A trade-off will be performed by using a scaling system to rate the two mining methods
Conclusions will be derived from a trade-off of the evaluated results
Recommendations will be made based on the conclusions.
Factors to consider for evaluation
The criteria identified for evaluating the two mining methods are listed in this section. A standard block of ground, which is the smallest repeatable unit into which a level can be subdivided, will be used for the evaluation. A standard block of ground has a backlength of 180 m and width of 210 m. Only criteria relevant to evaluating the two mining methods in the already established environment will be considered. The criteria were selected in order to evaluate the two mining methods in terms of the main drivers of the mine and problems identified on the mine. These are discussed under the headings of safety, mining rate, cost, and other. The specific reason why each criterion is important is also given. The following factors can be assumed identical for the two methods: stoping width, extraction ratio, recovery, efficiency, availability, stope turnaround time, and rock men, and material handling capabilities.
Criteria for evaluation
Water control - can cause a mud-rush if substandard
Haulage stability - can cause failure of the haulage
Pillar stability - can cause a fall of ground (FOG).

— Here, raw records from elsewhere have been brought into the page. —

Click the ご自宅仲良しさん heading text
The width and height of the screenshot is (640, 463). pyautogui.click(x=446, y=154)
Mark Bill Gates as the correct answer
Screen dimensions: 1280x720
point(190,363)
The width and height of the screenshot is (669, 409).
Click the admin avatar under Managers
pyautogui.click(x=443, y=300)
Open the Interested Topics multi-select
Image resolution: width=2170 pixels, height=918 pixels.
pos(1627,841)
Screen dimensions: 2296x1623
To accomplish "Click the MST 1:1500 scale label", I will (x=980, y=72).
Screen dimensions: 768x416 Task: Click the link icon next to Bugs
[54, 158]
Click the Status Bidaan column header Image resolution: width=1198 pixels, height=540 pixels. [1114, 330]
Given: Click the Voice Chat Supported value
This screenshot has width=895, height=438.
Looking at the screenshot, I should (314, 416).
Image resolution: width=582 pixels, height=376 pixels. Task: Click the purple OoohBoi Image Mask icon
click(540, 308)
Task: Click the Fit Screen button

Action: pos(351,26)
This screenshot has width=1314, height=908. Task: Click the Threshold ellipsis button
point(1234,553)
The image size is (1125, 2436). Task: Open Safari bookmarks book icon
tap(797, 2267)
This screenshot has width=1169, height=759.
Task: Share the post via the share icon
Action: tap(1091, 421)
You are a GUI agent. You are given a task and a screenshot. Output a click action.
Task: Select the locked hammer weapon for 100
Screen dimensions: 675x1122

- Amount of predevelopment - determines how fast ore reserves are made available for stoping
- Total development - determines the total time of development and influences the cost.
- Capability in terms of square meters per crew per month - determines the production output.
Development and production:
- Sequencing - determines the sustainability of the mining rate.
- On-reef, off-reef development ratio - impacts on the profitability
- Development cost - impacts on the profitability.
- Production cost - impacts on the profitability
Development and production:
- Overall cost in rand per square meters mined - impacts on the profitability.
Practicality of ventilation requirements - can make maintenance difficult
In-stope support layout practicality - can make implementation difficult
Pre-knowledge of geology - allows preplanning to be done properly
Flexibility - impacts overall performance
Dilution on raises - influences grade control and safety (danger of mining through potholes) 2-6.
Means for selecting a mining method
After the two mining methods had been evaluated in terms of the criteria above, they were allocated a score by using the scale given in Table I. Different criteria carry different weights; these weights were determined by considering the impact of the criteria on the performance and main problems experienced on the mine. Table II gives the allocation of weights. The score was multiplied by its weight and these values were added to give an overall performance rating. The mining method with the higher score will be the better performing one and the more suitable?.
Table III gives the respective weights of the criteria. Note that safety carries a weight of only 2; although it is of utmost importance, the safety criteria considered do not have a major influence on the overall safety performance of the mine, or do not pose a major problem on the mine.
Figure 2 gives the layouts for down-dip mining and breast mining, which were used in order to determine the way in which the layouts influence the evaluation criteria.
Water accumulation in the orepasses is more problematic for down-dip mining than for breast mining because all six orepasses are located at the bottom of the raises. This allows water from the face to run off directly into the orepasses. The three orepasses and one y-leg for breast mining are also located in the raise, but only one ore pass is at the bottom. Water first has to run down the advance strike gully (ASG) before it will enter a raise and run down into the orepasses
The haulages for down-dip mining used to be carried too close to the reef horizon being mined, creating stability problems for the haulages. The haulages were moved deeper into the footwall when the changeover to breast mining was made
Due to certain rock engineering design criteria in-stope, crush pillars left on dip provide better support than in stope crush pillars left on strike. The dip of the reef is only 9°, making the difference in support offered by pillars on dip and strike small. This means the in-stope crush pillars left on dip for down-dip mining offer better support than the in-stope crush pillars left on strike for breast mining, although the difference in support rating is small and the support offered by both methods is sufficient.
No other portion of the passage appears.